I remember thinking, "Göran is going to kill me when he wakes up and sees all this." But I also remember thinking, "This is all eventually going to work out for the best, one way or the other."
*****
Last week real life felt particularly chaotic and painful. I had a miserable cold, but no other choice than to put in several 15-hour days because of craziness at work. And there was teaching. (I gave my annual Mormon history lectures through a fog of sinus pain and congestion.) The foster son didn't stop being a typical teenage boy for all that (both the good and the bad of that). And when I wanted to collapse after work, there was Affirmation work, getting ready for our next international leadership conference in Salt Lake City. I felt overwhelmed. I collapsed after my work day ended 11 p.m. Friday night. Saturday and most of Sunday I felt catatonic, trying not to get above the horizontal axis if I could help it. Monday, was still feeling my way back to normality.
And I felt frustrated last weekend, because I felt like I've already spent too much of my life "recovering" since my bike accident last August. I don't want to spend any more of my life recovering! I half wondered if dreaming about work men tearing the walls out of the upstairs of my house wasn't about surgeons cutting open parts of my skull last October. In dreams, our house is almost always our body. I still don't know what to make of those two numbish soft spots on the right side of my head. (I still can't sleep on my right side because of the discomfort it causes.)
I woke up humbled this morning. Aware of my weaknesses and inadequacies. Realizing there's a lot of fixing up I still need.
*****
The part of the dream that most comforted me was the part about that ceramic statuette of the prophet Joseph Smith. The fact that I didn't know whether I had made it myself as a child (I got my testimony at the age of 8) or whether I obtained it from somewhere else made sense to me. There is a kind of existential doubt we all wrestle with at one point or another in relation to the profound spiritual experiences of our lives. Did I make this up? Or is it real? Did it come from without?

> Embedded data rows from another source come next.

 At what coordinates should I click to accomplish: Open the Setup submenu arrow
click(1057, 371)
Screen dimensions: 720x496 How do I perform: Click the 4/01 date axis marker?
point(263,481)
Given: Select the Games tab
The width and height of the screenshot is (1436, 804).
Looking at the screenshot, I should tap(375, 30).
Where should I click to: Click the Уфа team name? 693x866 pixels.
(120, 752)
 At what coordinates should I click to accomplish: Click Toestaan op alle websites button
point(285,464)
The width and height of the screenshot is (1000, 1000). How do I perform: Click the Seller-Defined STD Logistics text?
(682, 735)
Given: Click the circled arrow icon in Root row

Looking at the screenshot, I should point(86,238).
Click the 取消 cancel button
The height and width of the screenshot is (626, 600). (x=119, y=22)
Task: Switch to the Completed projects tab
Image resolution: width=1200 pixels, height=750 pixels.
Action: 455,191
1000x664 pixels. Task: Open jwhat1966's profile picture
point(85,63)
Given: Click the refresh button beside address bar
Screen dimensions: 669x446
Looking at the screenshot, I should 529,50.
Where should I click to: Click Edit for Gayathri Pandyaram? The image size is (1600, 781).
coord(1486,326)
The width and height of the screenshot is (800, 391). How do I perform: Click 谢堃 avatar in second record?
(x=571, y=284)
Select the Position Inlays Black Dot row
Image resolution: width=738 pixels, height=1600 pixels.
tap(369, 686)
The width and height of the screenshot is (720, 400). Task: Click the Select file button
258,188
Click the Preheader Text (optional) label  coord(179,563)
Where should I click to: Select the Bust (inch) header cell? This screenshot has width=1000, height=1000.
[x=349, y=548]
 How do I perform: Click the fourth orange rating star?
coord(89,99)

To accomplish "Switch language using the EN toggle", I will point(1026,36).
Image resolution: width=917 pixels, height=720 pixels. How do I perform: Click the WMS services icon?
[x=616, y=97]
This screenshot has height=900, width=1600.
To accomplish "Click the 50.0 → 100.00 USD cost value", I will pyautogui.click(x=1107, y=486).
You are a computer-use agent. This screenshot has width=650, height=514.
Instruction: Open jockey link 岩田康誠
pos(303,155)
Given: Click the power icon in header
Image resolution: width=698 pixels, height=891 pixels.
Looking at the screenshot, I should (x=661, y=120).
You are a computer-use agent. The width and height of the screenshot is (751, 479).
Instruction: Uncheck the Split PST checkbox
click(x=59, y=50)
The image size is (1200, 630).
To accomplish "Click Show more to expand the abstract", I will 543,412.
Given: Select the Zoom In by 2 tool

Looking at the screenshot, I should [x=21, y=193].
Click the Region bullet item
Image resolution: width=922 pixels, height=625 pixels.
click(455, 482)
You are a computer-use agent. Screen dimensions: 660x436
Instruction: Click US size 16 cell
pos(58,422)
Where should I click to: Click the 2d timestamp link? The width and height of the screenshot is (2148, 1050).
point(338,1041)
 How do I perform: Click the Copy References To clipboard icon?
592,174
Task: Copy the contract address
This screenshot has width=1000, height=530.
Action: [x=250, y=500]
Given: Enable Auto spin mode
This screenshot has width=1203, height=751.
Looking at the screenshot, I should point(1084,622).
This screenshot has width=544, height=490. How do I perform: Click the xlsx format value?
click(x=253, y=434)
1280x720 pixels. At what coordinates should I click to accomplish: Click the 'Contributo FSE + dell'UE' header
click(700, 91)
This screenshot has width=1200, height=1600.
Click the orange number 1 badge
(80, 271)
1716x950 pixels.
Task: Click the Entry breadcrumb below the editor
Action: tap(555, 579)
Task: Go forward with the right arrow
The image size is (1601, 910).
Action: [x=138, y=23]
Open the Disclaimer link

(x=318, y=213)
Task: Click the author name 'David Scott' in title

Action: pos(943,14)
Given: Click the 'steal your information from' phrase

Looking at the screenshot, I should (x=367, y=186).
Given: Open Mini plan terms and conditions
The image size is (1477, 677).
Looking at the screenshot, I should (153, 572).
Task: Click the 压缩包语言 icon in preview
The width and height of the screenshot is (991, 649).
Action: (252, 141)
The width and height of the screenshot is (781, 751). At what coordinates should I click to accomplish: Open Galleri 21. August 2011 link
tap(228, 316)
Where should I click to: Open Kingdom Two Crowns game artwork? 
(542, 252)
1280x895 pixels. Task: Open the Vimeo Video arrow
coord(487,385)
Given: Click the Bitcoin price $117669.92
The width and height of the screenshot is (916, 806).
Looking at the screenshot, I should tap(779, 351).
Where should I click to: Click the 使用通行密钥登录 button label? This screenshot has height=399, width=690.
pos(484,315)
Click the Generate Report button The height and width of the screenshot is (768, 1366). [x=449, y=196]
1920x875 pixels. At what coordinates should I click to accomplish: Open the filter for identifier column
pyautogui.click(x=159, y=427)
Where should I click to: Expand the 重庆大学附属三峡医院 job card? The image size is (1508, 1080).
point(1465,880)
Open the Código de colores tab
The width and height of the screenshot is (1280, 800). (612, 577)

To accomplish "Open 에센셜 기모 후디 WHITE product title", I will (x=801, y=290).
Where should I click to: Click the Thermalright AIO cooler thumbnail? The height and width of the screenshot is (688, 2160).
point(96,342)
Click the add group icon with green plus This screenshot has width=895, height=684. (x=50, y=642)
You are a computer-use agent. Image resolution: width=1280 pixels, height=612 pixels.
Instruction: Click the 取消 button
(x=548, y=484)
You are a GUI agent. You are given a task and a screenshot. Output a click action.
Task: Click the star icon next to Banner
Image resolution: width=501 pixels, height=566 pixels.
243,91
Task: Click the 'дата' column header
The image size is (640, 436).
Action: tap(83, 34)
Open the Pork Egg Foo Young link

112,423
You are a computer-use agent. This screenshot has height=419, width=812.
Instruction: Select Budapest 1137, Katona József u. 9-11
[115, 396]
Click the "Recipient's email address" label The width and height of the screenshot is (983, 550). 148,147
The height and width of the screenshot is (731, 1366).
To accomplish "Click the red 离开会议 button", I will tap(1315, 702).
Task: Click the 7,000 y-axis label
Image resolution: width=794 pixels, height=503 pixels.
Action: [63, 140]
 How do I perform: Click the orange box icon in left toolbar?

The only answer I got to that question from my dream is that there were sacred words of power engraved on it. There is power in my testimony that I can't deny. And the dream was a reminder to me: tear down the walls of your mind and your body, and in the deepest part of me, it is still there, my testimony of the Gospel. And it is my most treasured possession.
I've realized that my life derives meaning not from comfort and order, but from truth. If my life has worth, it can only be because it is lived in relation to some truth. Truth demands sacrifice, and sacrifice opens us to more truth. And that means there's always going to be work to do. And that work will often plunge my life into chaos, and make things difficult and messy.
And I have to figure out how to do important work that opens my life to chaos, and still hold on to all the pieces of my life that matter most: family, friends, community, social justice. We have an obligation to try, even when to try is risky and messy and scary.
That's how we grow and progress and become something better.